Jennifer Cashmore was a trailblazer in South Australian politics.
After a short career in journalism and advertising copywriting she moved into public relations. In 1977 she was elected to the South Australian House of Assembly as the Liberal Member for Coles under her married name Jennifer Adamson.
Cashmore was the third woman to be elected to the South Australian House of Assembly after Liberal Joyce Steele, elected 1959, and ALP's Molly Byrne, elected 1965. Cashmore became South Australia's first female Minister of Health when she was promoted to that position in 1979. She served as the Minister of Health and Minister of Tourism in the Tonkin Liberal Government from 1979-1982. Cashmore held several shadow portfolios in the period between 1982 and 1989, including Environment and Planning, the Arts and the Economy. She then sat on the back bench until retiring from politicis in 1993. For twelve of the close to seventeen years in which Cashmore served in the state House of Assembly she was the only woman representative of her party.
She reverted to her maiden name, Cashmore, in 1986 after her marriage to Ian Adamson ended.
Cashmore was one of the people who suggested that cigarettes should be sold by pharmacies in brown paper bags. During the debate on the Bill to ban cigarette advertising she announced that she would cross the floor to vote. The Liberals filibustered until 2am but she stayed for the vote, despite the fact that she had a broken ankle and was on crutches, and she was getting married the next day.
Cashmore resigned from the front bench in 1989 after the Environment portfolio was taken from her following a dispute with Liberal Party leader John Olsen over the proposed Wilpena Station Resort development. Cashmore's opposition to the resort proposal resulted in her threatening to stand in front of the bulldozers and even writing a poem, to be turned into a song, in order to reach a larger audience.
Her position on a number of environmental issues led to her being dubbed the 'green conscience' of the state Liberal Party. In the early 1990s she argued that a move to a solar hydrogen based economy was a logical next step in the history of technological development, especially given the availability of resources in South Australia.
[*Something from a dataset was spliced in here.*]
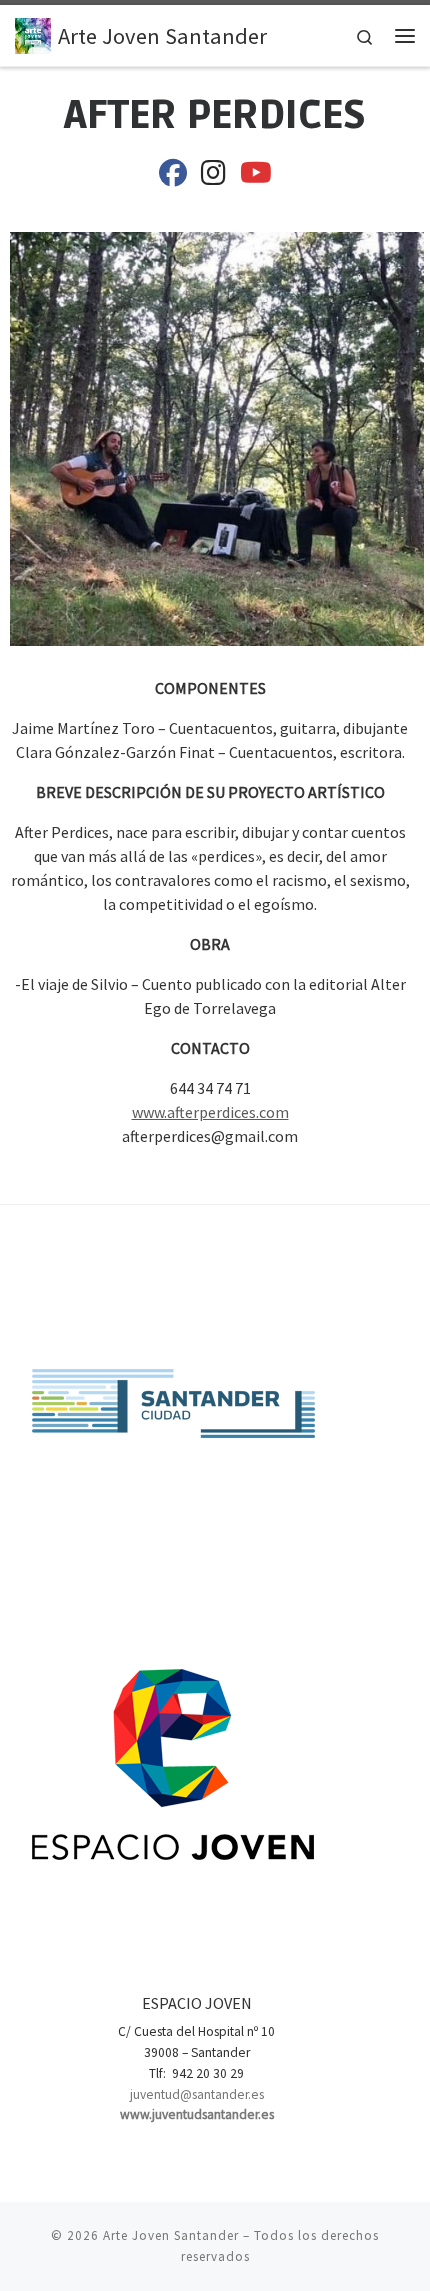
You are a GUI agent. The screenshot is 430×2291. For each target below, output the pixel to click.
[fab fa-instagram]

As Shadow Treasurer Jennifer was the first to raise questions in Parliament about the State Bank, and more specifically the lending practices of the State Bank, on behalf of the Liberal Party leadership. This resulted in criticism from business, the banking industry, the media and politicians directed at herself and the party. The collapse of the State Bank two years later prompted a Royal Commission into its pracices and failures.
Cashmore felt strongly that as a politician it was her role to give people a voice and make people think. Frustrated that her speeches based on months of research and reflection were receiving a limited audience, she considered other ways of communicating her ideas. To this end she re-worked a number of her speeches as essays and had them published in 1991 under the title A Chance in Life.
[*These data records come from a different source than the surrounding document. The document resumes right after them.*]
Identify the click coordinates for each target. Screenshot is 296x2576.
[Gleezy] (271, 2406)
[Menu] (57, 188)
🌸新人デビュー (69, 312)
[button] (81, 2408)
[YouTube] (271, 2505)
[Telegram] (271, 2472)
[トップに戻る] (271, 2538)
In 1990 Cashmore proposed forming a select committee of the House of Assembly to address the problems surrounding compassionate care for the dying. The seven person committee proposed a bill in 1992, but this lapsed due to the election and change of government the following year. Her role in ensuring both sides of parliament worked together to develop legislation regarding palliative care and rights of the dying has been acknowledged by those in the sector.
In May 1992 Cashmore challenged John Olsen and Dean Brown for the Liberal Party leadership but was unsuccessful. She decided to retire from parliament at the election the following year. Her reforming energy outlived her time in office. In her online statement introducing the inaugural Jennifer Cashmore oration, Elizabeth Ho, OAM, draws attention to Cashmore's dedication to ensuring the right of each of us to specify our wishes regarding end of life
As a parliamentarian, Ms Cashmore was the critical figure of her times in cementing the transformative principle of patient consent to medical treatment that has shaped our modern societal responses. Her work from the opposition benches brought together all sides of politics to support major changes that culminated in the Consent to Medical Treatment and Palliative Care Act 1995. This became the foundation of our contemporary law on informed consent, advance care directives, medical powers of attorney, and palliative care.
Cashmore and her four sisters all attended Walford Anglican School for Girls.
Cashmore was married to Ian Adamson when she was first elected. In 1988 she married journalist and author Stewart Cockburn. She has two daughters and one son. Daughter Frances Adamson became South Australia's 36th Governor on 7 October 2021.
Life after politics
Since retiring from Parliament, Cashmore has served on numerous boards and committees and continued to dedicate time to supporting causes close to her heart.
Cashmore continued her involvement in debates regarding decisions about end of life, care for the ageing and community health. She sat on the Ministerial Advisory Board on Ageing, was Chair of the SA Association for Hospice and Palliative Care and Patron of the Alzheimer's Association SA. She was appointed to the inaugural board of the Charitable and Social Welfare Fund by the Minister for Family and Community Services (1996-1999). In 2000 she was appointed to the National Childcare Accreditation Council.
Cashmore was appointed to the first board of the Environmental Protection Authority, 1995, due to her experience in campaigns and policy surrounding environmental conservation and involvement with community groups on environmental matters.
In 1998 she was made a Member of the Order of Australia for service to the South Australian Parliament and service to the community in the areas of palliative care, women's issues and economic development.